+++ Material to process

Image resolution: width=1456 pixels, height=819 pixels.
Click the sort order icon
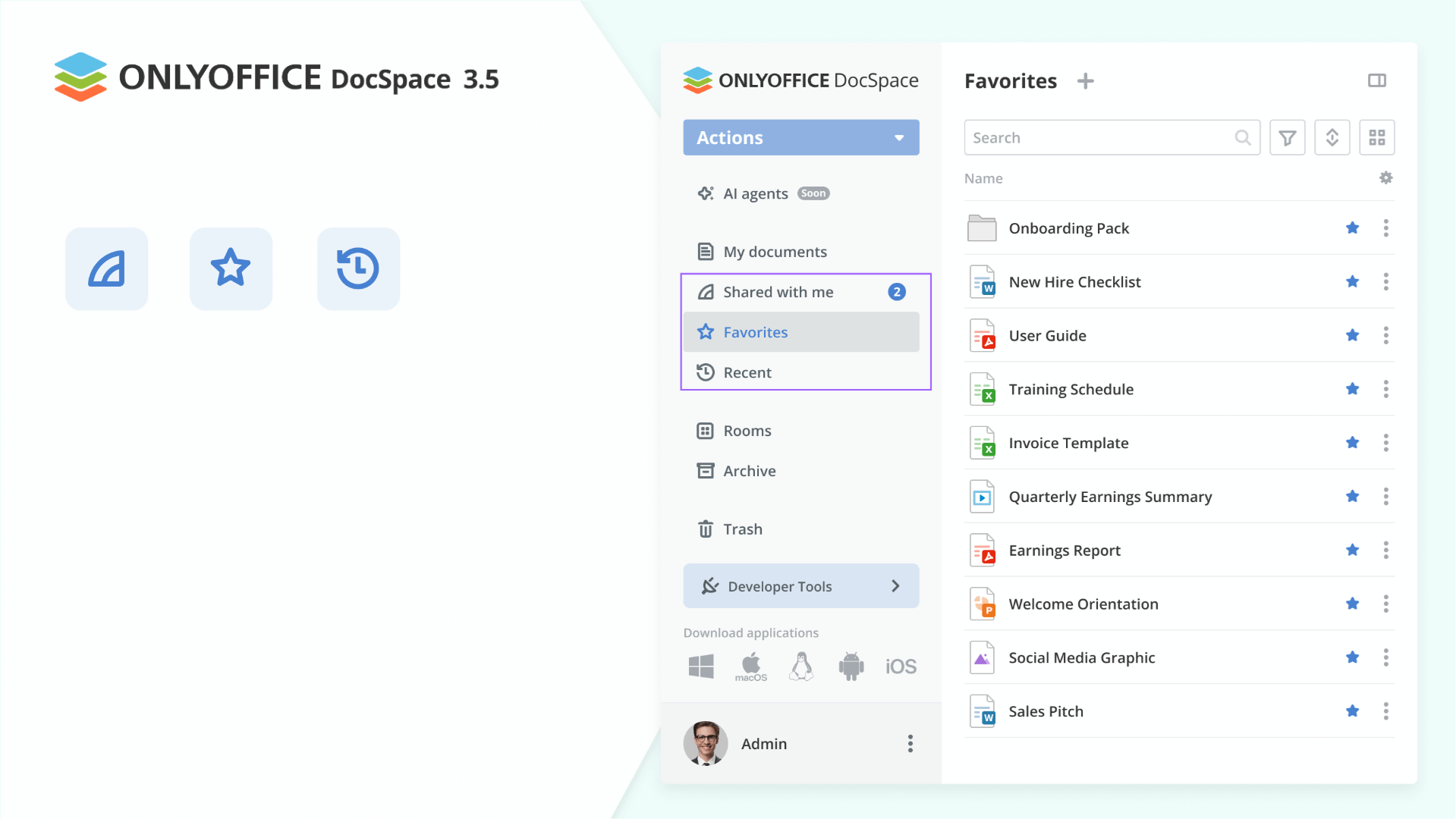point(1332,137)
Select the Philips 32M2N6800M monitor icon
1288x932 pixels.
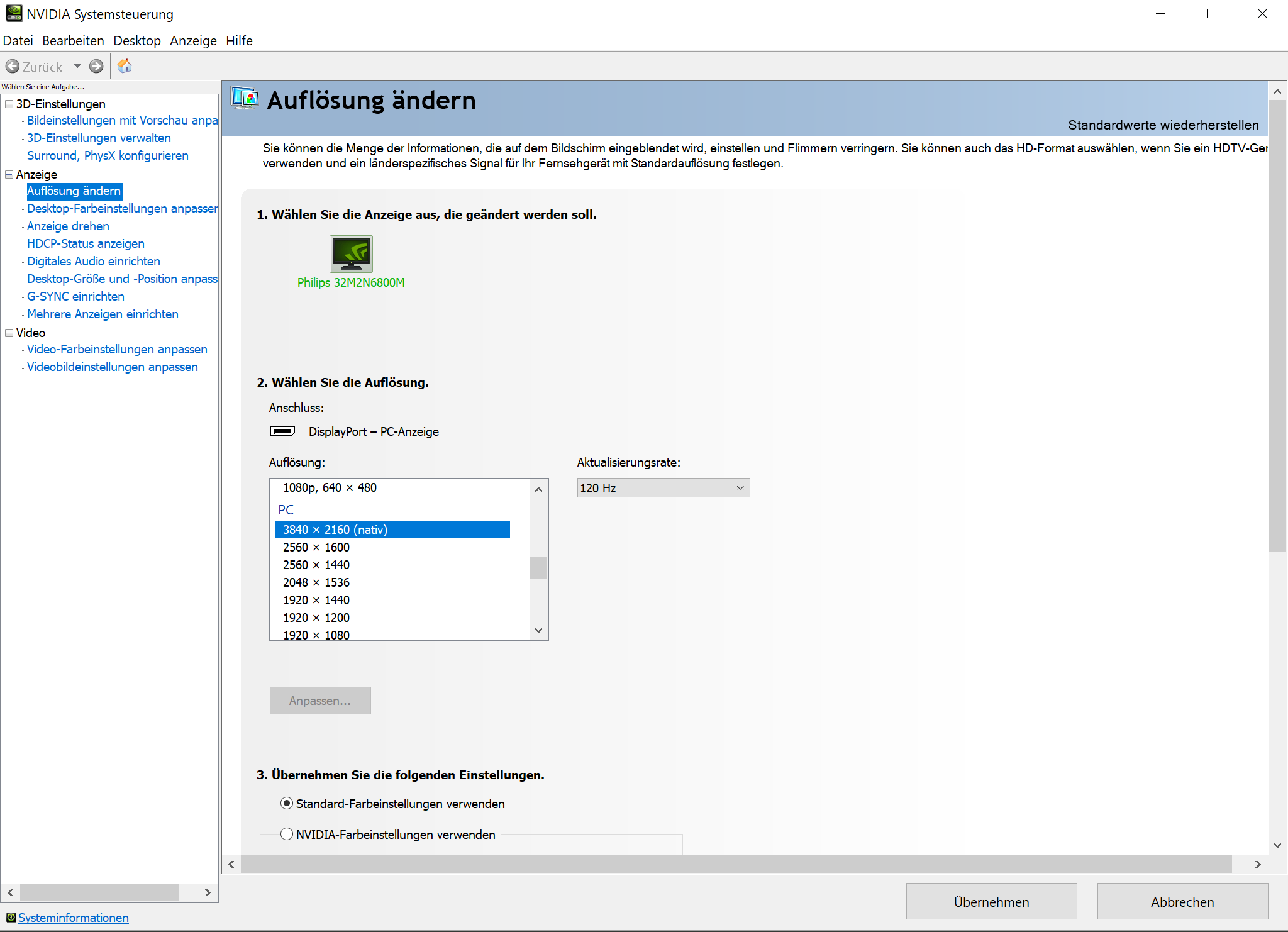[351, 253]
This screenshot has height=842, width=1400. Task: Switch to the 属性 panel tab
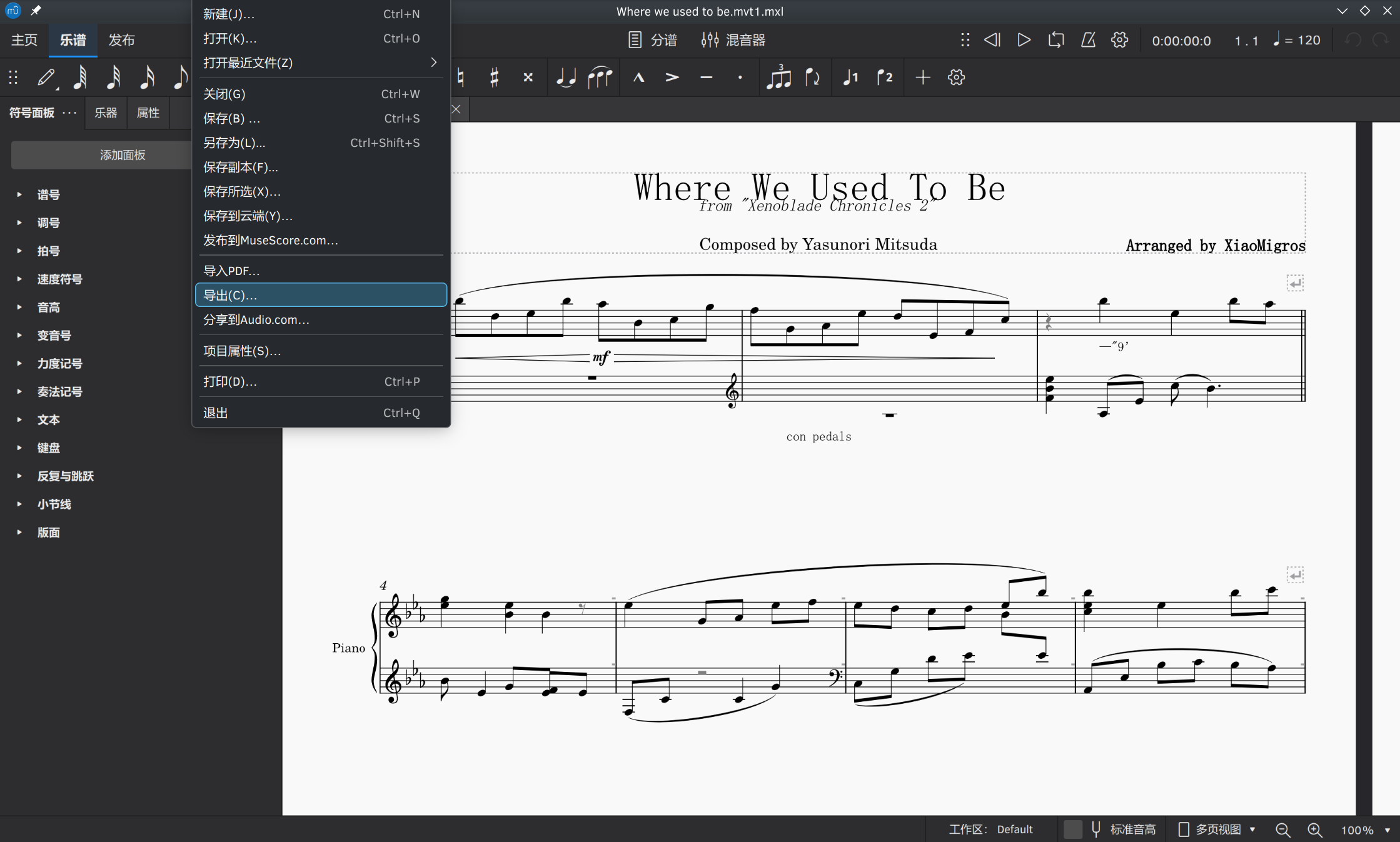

++++++

* Exercise:
Please copy the data above word for word, but only from the line that contains "1288x932 pixels." through the final line, both included, and without the pictures.

* Answer section:
1288x932 pixels.
[351, 253]
This screenshot has height=842, width=1400. Task: Switch to the 属性 panel tab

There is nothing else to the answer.